Professer « l’unicité seigneuriale », c’est croire que Dieu est le Seul Créateur, le Seul Pourvoyeur, le Seul Agent, et qu’aucun associé ne participe à Son oeuvre ; professer « l’unicité d’adoration », c’est vouer à Dieu un culte exclusif et sans partage ; enfin professer « l’unicité des Noms et des Attributs divins », c’est affirmer l’existence de ces Noms et de ces Attributs tels qu’ils conviennent à Dieu et tels qu’ils ont été rapportés dans les Textes. Or, selon Ibn Taymiyya, la ligne de partage entre l’islâm et le non-islâm passe par l’unicité d’adoration, la seule à même de faire sortir du kufr, de l’incroyance. En effet, nous dit-il, on peut très bien admettre l’unicité seigneuriale tout en demeurant infidèle. On en veut pour preuve le Qur’ân : {Dis : « Qui donc vous procure la nourriture du ciel et de la terre ? Qui dispose de l’ouïe et de la vue ? Qui fait sortir le vivant du mort ? Qui fait sortir le mort du vivant ? Qui dirige toute chose avec attention ? » Ils répondent : « C’est Dieu ». Dis : « Ne le craindrez-vous pas ? »} Surate 10, verset 31.
Sauf que les associateurs aiment leurs associés « comme on aime Dieu » : {Il est des hommes qui prennent en dehors de Dieu des idoles qu’ils aiment à l’égal de Dieu} Surate 2, verset 165.
Donc ce qui fait entrer en Islâm, c’est l’unicité d’adoration. Elle est la coupure fatidique qui sépare l’Islam et l’infidélité.
Ibn Taymiyya distingue en général 2 sortes de tawhid, mais, comme souvent chez lui, sa terminologie est hésitante : parfois, il en compte 3.
Plus tard, Mohammed Ibn ‘Abd-Al-Wahhab, éponyme de la secte wahhabite, développera cette thèse en des termes plus graves et plus extrêmes encore : « Les infidèles que le Prophète a combattus, tués, dont il a pillé les richesses et rendu licites les femmes, croyaient en la seigneurie divine, faisaient l’aumône, le pèlerinage, rendaient le culte et s’abstenaient des choses interdites, parce qu’ils craignaient. Pourtant, cela ne les a pas fait entrer en Islâm et n’a pas rendu leur sang et biens illicites… ». Il ajoute que le Prophète (ﷺ) a combattu les Juifs et les Chrétiens qui reconnaissaient qu’« il n’est de dieu que Dieu ».

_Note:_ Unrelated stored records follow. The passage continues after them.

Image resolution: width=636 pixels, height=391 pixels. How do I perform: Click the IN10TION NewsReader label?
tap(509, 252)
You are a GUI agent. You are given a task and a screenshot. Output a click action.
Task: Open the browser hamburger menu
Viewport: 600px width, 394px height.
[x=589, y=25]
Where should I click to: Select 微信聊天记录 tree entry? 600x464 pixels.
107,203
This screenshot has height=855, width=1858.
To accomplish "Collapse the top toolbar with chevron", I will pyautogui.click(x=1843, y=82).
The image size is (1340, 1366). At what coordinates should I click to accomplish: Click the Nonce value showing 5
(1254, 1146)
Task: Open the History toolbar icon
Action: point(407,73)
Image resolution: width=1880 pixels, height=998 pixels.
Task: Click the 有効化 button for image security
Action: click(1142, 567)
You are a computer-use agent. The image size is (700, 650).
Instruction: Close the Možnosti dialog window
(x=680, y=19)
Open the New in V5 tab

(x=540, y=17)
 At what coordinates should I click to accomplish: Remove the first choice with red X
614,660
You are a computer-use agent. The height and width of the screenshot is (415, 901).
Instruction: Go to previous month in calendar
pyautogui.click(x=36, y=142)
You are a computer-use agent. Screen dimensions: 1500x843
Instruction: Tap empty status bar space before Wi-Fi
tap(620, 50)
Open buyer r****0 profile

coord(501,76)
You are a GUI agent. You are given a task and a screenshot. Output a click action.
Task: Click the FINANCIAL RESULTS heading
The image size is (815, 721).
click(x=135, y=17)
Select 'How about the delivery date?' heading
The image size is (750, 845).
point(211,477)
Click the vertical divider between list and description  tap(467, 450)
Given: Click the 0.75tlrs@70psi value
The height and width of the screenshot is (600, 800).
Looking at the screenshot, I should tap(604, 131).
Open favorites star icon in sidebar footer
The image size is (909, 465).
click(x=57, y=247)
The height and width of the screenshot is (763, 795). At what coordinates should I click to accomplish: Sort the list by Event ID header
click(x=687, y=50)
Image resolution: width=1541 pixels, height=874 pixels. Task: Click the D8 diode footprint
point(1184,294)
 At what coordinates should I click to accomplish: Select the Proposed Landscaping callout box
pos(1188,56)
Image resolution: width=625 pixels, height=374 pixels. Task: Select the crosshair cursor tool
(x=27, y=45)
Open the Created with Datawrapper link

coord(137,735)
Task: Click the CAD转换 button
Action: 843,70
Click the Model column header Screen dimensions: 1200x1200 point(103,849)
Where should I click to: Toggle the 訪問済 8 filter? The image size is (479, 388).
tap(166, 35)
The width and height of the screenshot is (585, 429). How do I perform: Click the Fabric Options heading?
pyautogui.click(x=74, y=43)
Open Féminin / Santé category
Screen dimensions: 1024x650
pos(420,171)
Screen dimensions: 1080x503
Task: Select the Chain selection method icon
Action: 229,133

Poussée à l’extrême, la distinction débouche sur le fanatisme : « Celui qui connait le tawhid et n’agit pas en conséquence est un infidèle, obstiné comme Pharaon et Iblis ! ». Et celui qui innocente le coupable d’un tel acte, qu’il s’agisse des Anciens ou des « impies de notre époque », est lui-même un infidèle. Ils sont tous coupables de la « grande impiété », c’est à dire, de l’associationnisme [l’idolâtrie].
On réfutera cela en disant que « l’unicité seigneuriale » est identique à « l’unicité d’adoration » et qu’il n’y a aucune raison de diviser le tawhid en 2 ou 3 parties distinctes. Professer l’unicité de Dieu, c’est aussi bien croire que Dieu est le seul Créateur, le seul Pourvoyeur, le seul Agent, que vouer à Dieu un culte exclusif et sans partage [en raison justement du fait qu’Il soit le Seul réel Pourvoyeur, Créateur, Agent, etc.].
Dieu dit dans le Qur’ân : {Ne suis-je pas votre Seigneur (rabb) ?} Surate 7, verset 172.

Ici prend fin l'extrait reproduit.